= Ijiraq =

Shape shifter in Inuit mythology

In Inuit religion, an ijiraq (/ˈiːjɪrɑːk/ EE-yi-rahk or /ˈiːdʒɪrɑːk/ EE-ji-rahk; plural ijirait) is a shapeshifting creature said to kidnap children, hide them away and abandon them. The inuksuk (or inukshuk) of stone allow these children to find their way back if they can convince the ijiraq to let them go.

== Description ==
In North Baffin dialects, ijiraq means 'Shape Shifter'. While tariaksuq (shadow people) appear like a half-man-half-caribou monster, an ijiraq can appear in any form it chooses, making it particularly deceptive. Their eyes will always stay red, no matter what they shapeshift into. Their real form is just like a human, but their eyes and mouth are sideways. (According to the book of Dutch writer Floortje Zwigtman, only the shaman knows the real form of the Ijiraq). When one is hunting somewhere that Ijirait inhabit, they will see them or a strange caribou instead of a normal shadow in the corner of their eye for a fleeting moment (like tariaksuq). If one tries to observe them directly however, they are completely elusive. They are sometimes helpful; other times, they are fatally deceptive.

== Freeman's Cove ==
One of the most noted places in the Arctic for sightings of these shape shifters (and tariaksuq) is the Freeman's Cove area of Tuktusirvik (place to hunt caribou), Bathurst Island, a rich oasis. It is surrounded in a horseshoe pattern by dormant volcanic mountains. Historically, Freeman's Cove is most notable as a stopover for the Intrepid on an Arctic expedition with Edward Belcher.

== Story ==
The Ijirait are said to inhabit a place between two worlds; not quite inside this one, nor quite out of it.
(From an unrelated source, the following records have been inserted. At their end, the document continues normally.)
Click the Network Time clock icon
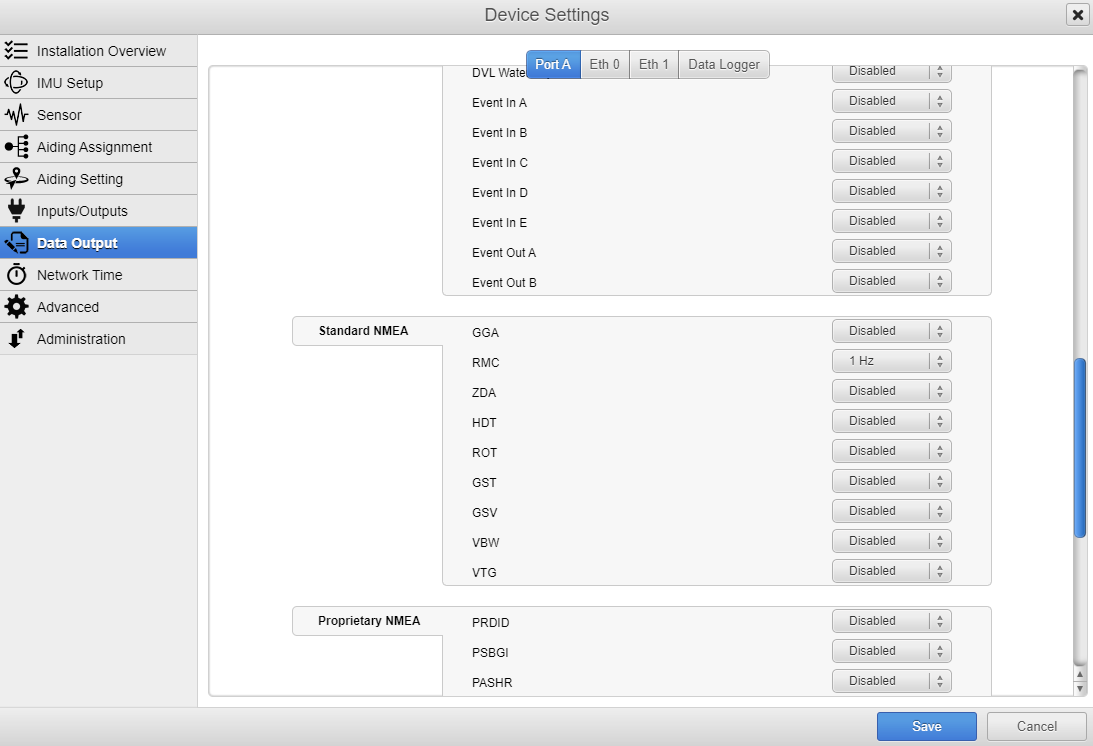1093x746 pixels. point(16,275)
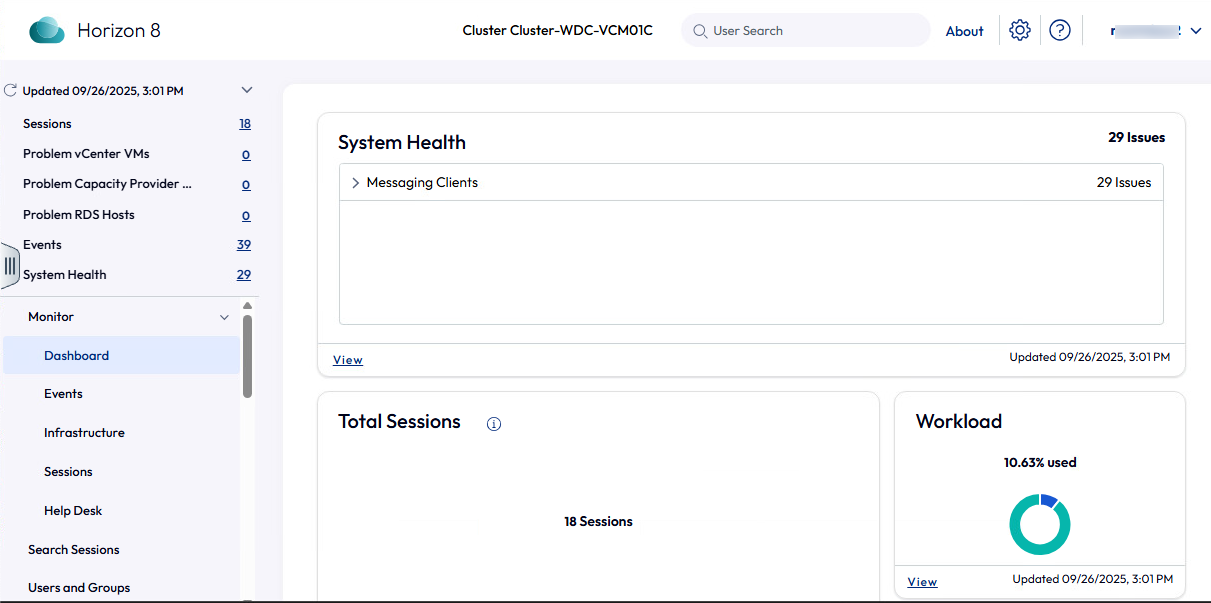The height and width of the screenshot is (603, 1211).
Task: Click the About link
Action: point(964,31)
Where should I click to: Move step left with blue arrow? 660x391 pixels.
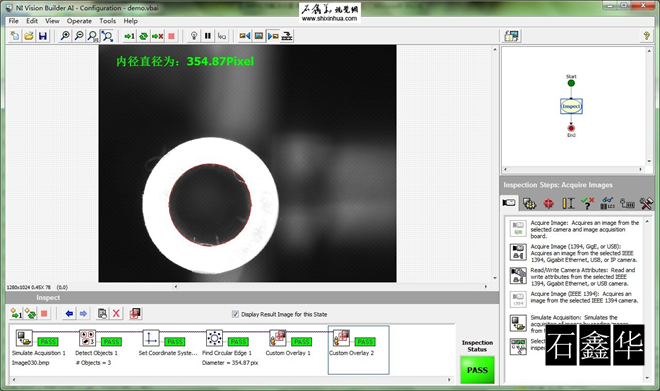(x=69, y=314)
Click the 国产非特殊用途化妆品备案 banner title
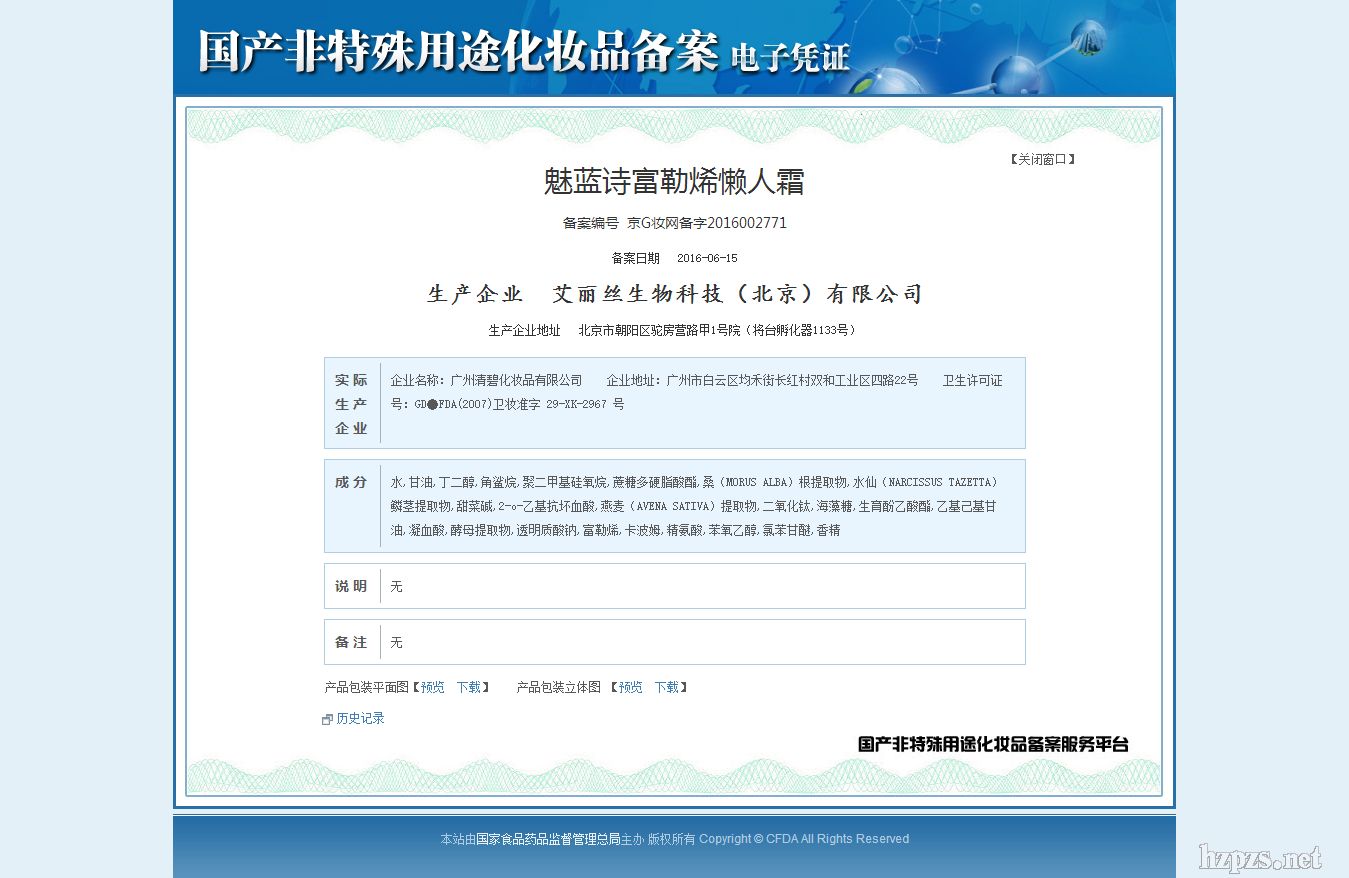Image resolution: width=1349 pixels, height=878 pixels. coord(458,52)
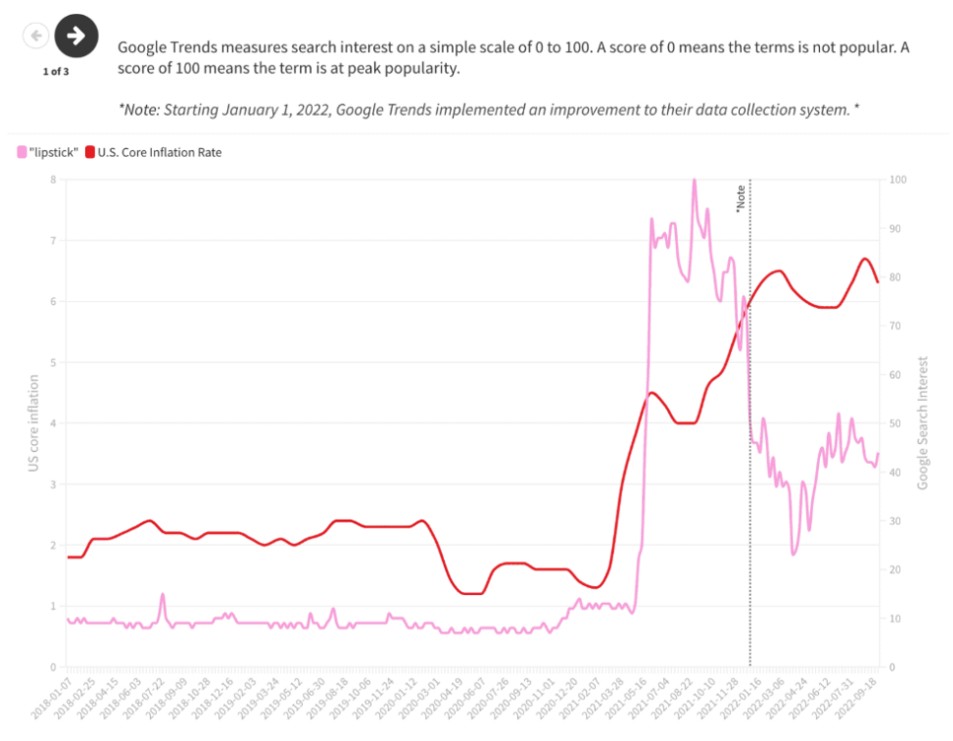
Task: Click the 8 tick on the left inflation axis
Action: click(54, 179)
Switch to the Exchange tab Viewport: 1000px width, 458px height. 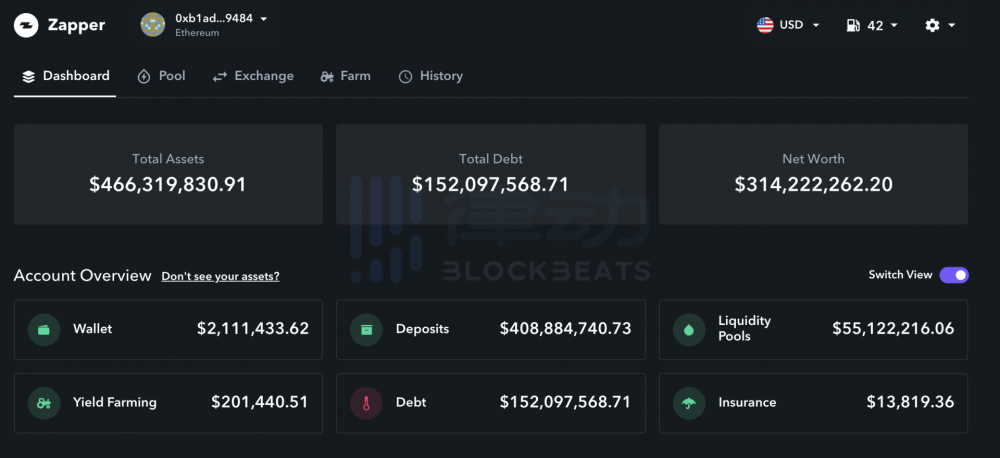coord(253,76)
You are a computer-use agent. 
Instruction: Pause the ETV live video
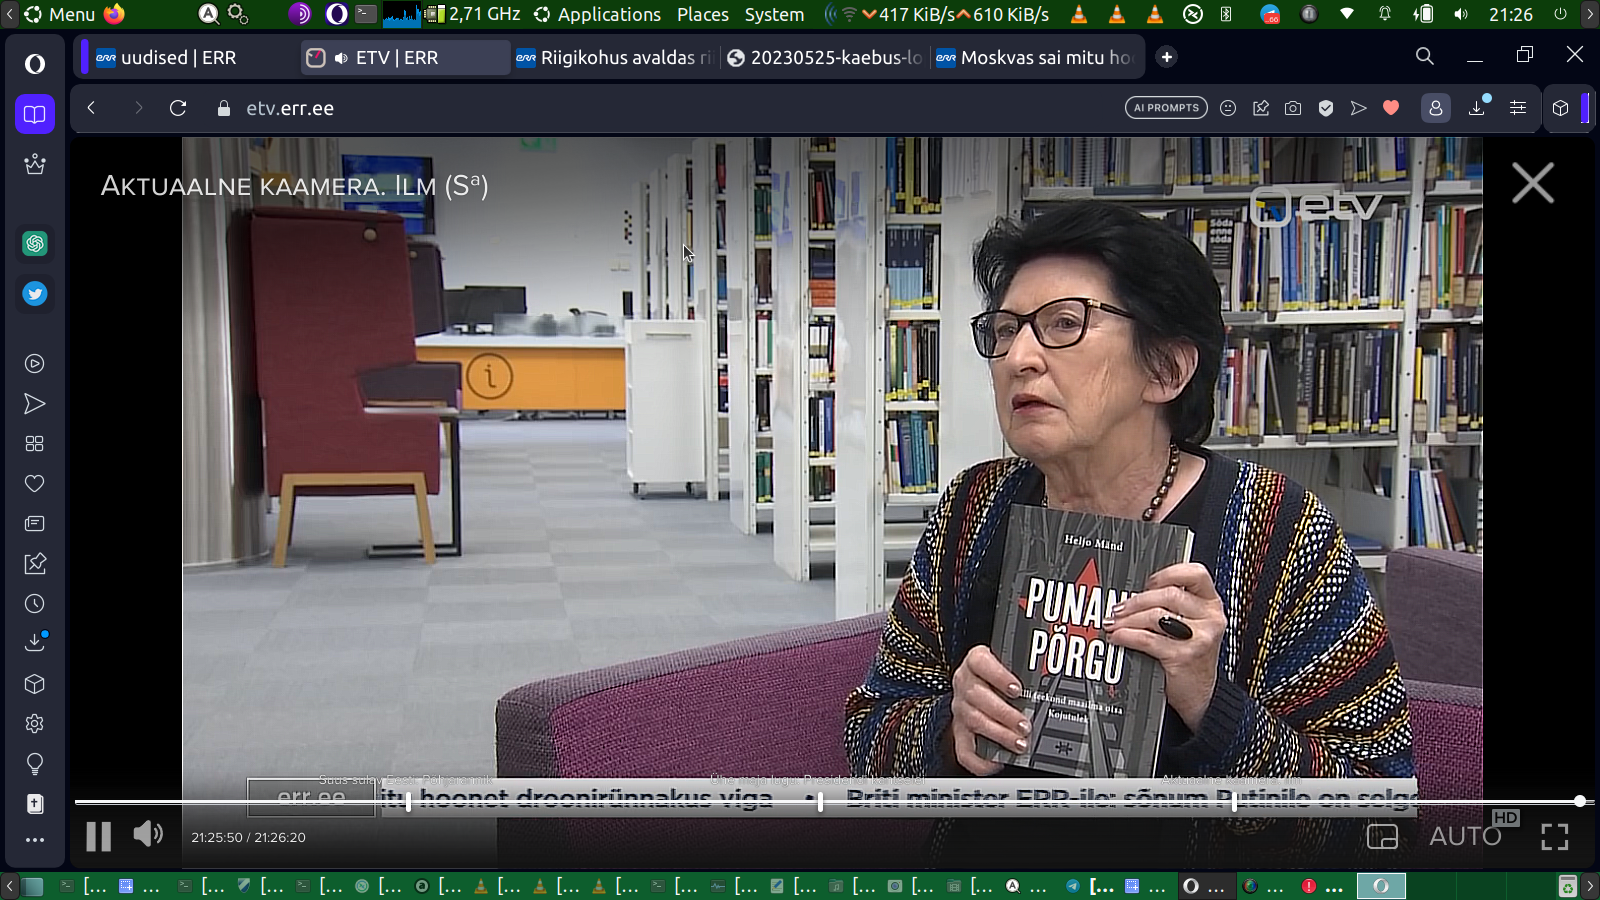point(98,836)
Inuit further south than the North Baffin group used to hold to a belief that some Inuit went too far north in the chase for game, and became trapped between the world of the dead and the world of the living, and thus became the Ijirait. According to the small handful of surviving elders in the South Baffin Region that knew these beliefs, the Inuit that are settled in Resolute and Grise Fiord are these shape shifters or shadow people, because they went too far north. Some elders will avoid being in presence of extreme-northern Inuit, fearing they are evil Ijirait or Tariaksuq.

The home of the Ijirait is said to be cursed, and one will lose their way, no matter how skilled or familiar with the land.